** Begin EXCERPTED RECORDS **

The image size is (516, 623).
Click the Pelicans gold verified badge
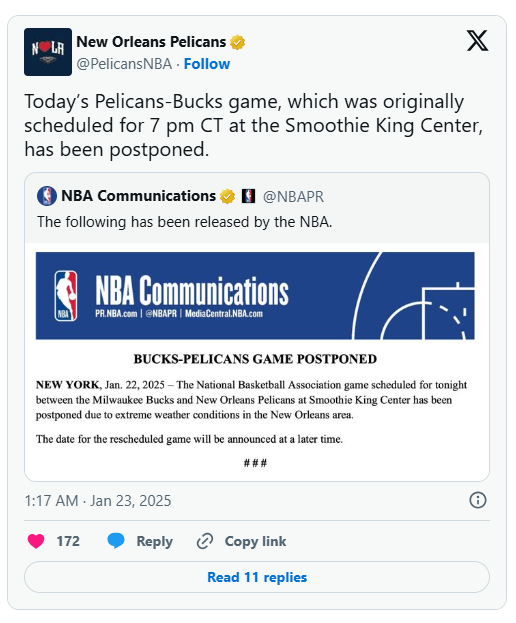click(x=238, y=42)
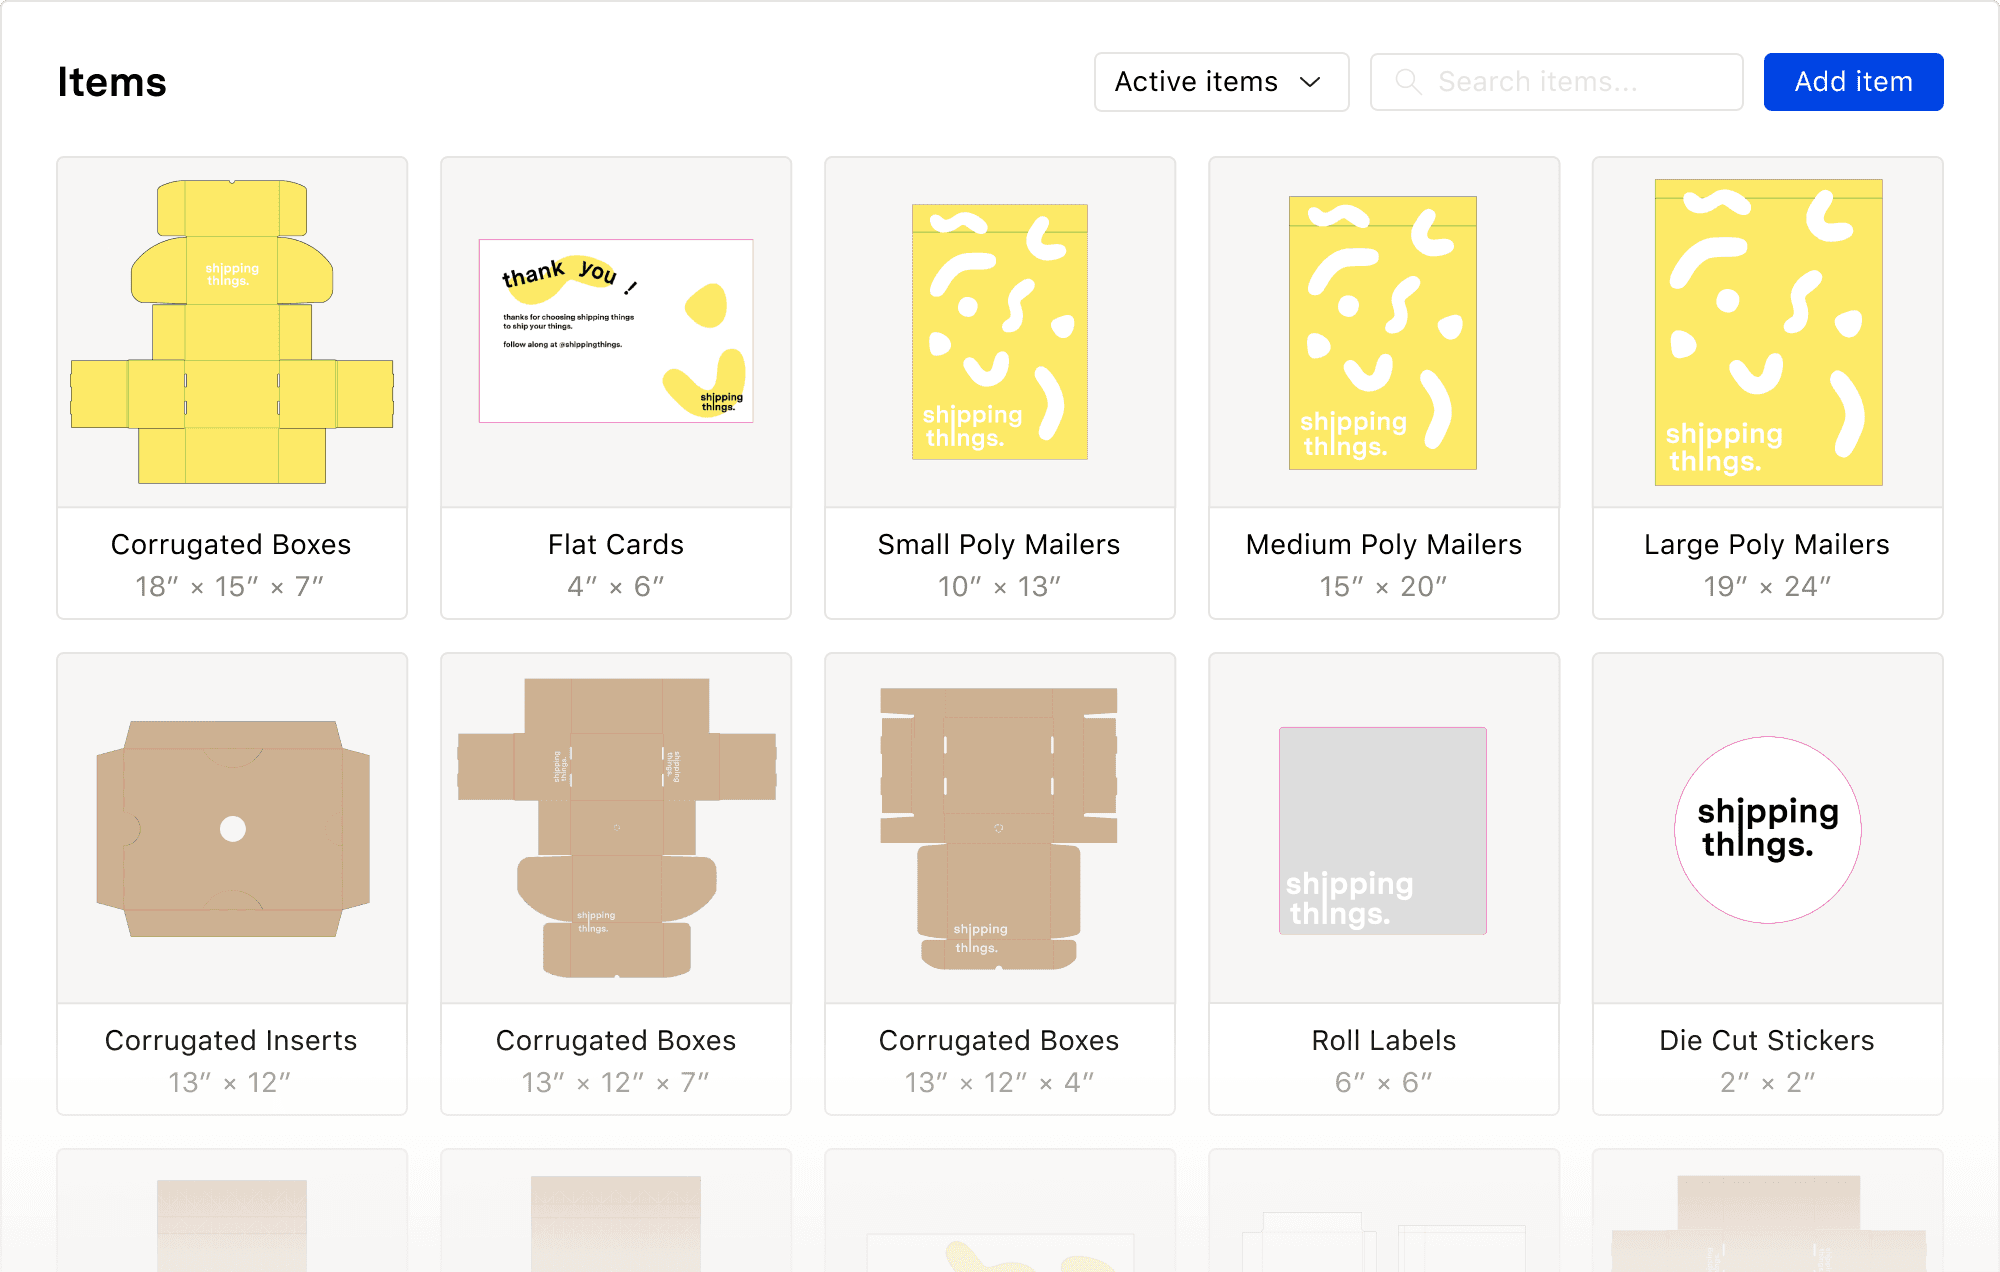
Task: Open the Corrugated Inserts kraft thumbnail
Action: pyautogui.click(x=232, y=828)
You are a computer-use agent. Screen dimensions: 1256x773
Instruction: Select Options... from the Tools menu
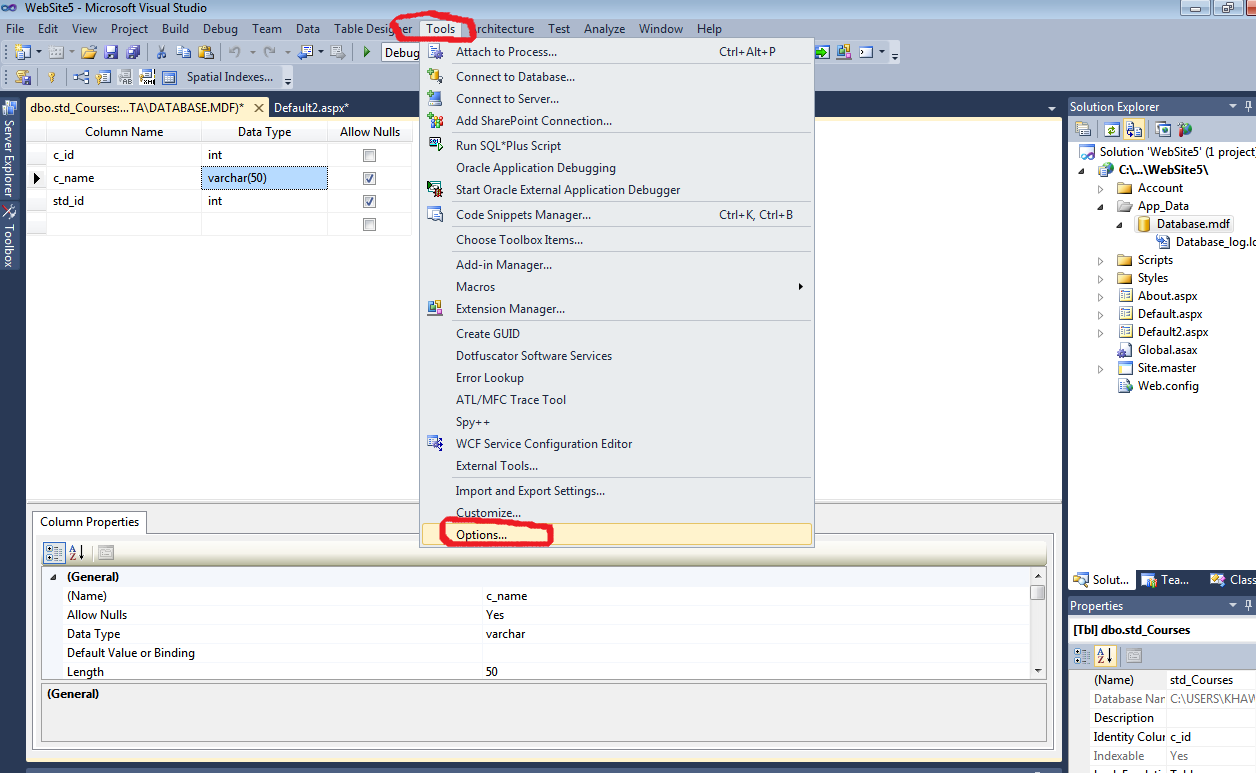(x=478, y=534)
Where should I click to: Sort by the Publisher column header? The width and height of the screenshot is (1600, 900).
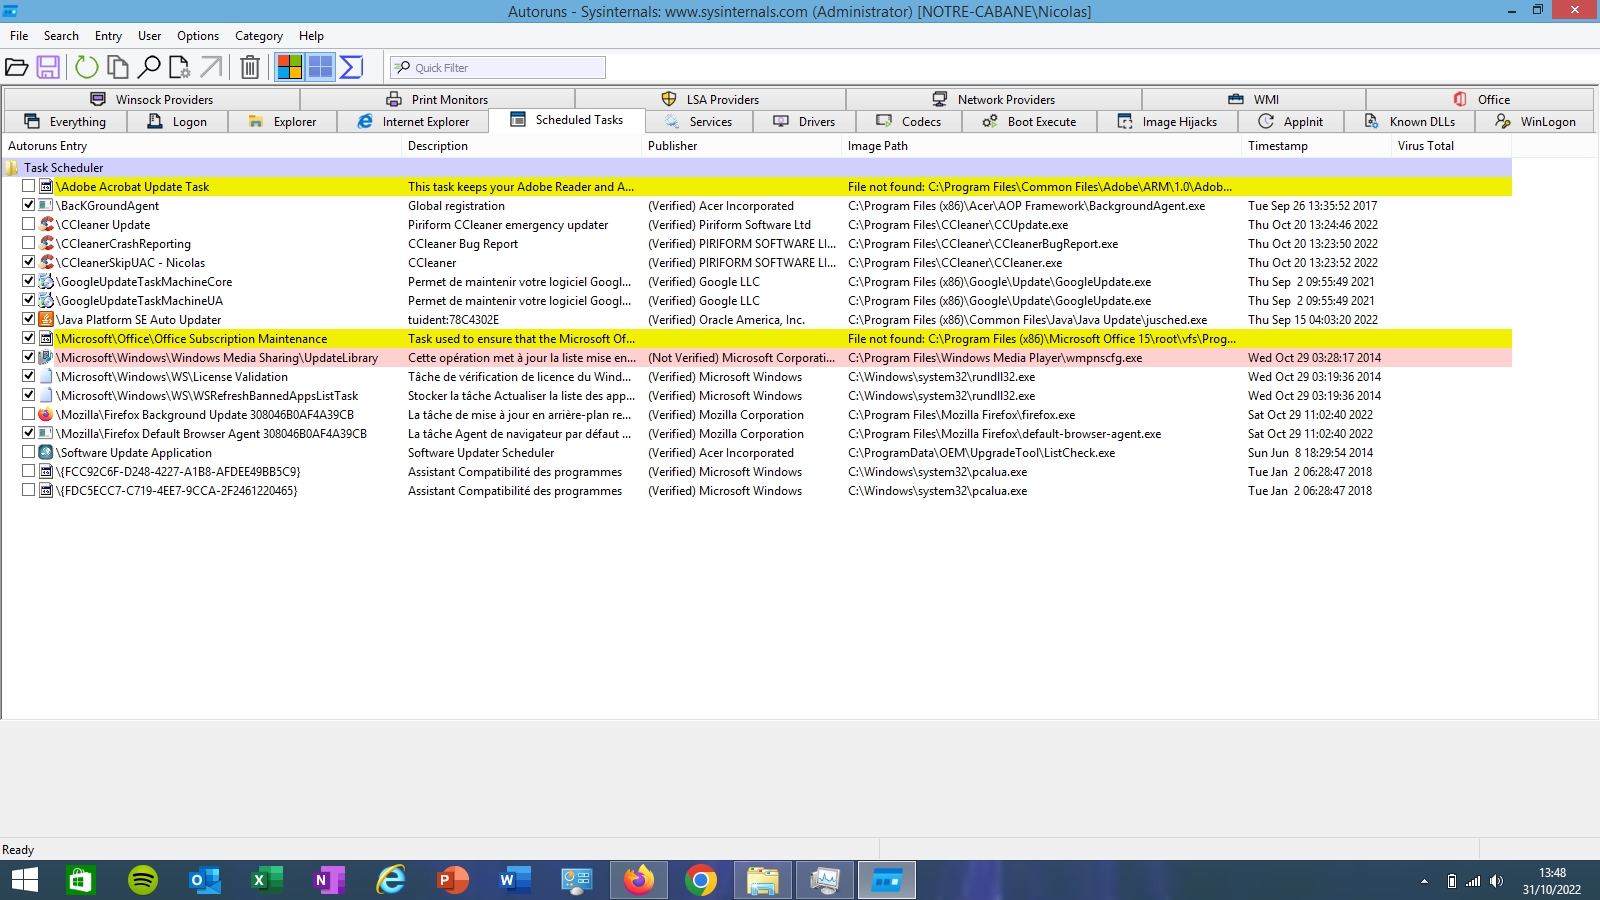point(672,146)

** End EXCERPTED RECORDS **

### SHORT EXERCISE
Please convert every line of the material above into a JSON list of strings, one string per line, with blank lines and the pictures left out.

### THE RESPONSE
[
  "The image size is (516, 623).",
  "Click the Pelicans gold verified badge",
  "click(x=238, y=42)",
  "Task: Open the Corrugated Inserts kraft thumbnail",
  "Action: pyautogui.click(x=232, y=828)",
  "You are a computer-use agent. Screen dimensions: 1256x773",
  "Instruction: Select Options... from the Tools menu",
  "(x=478, y=534)",
  "Where should I click to: Sort by the Publisher column header? The width and height of the screenshot is (1600, 900).",
  "point(672,146)"
]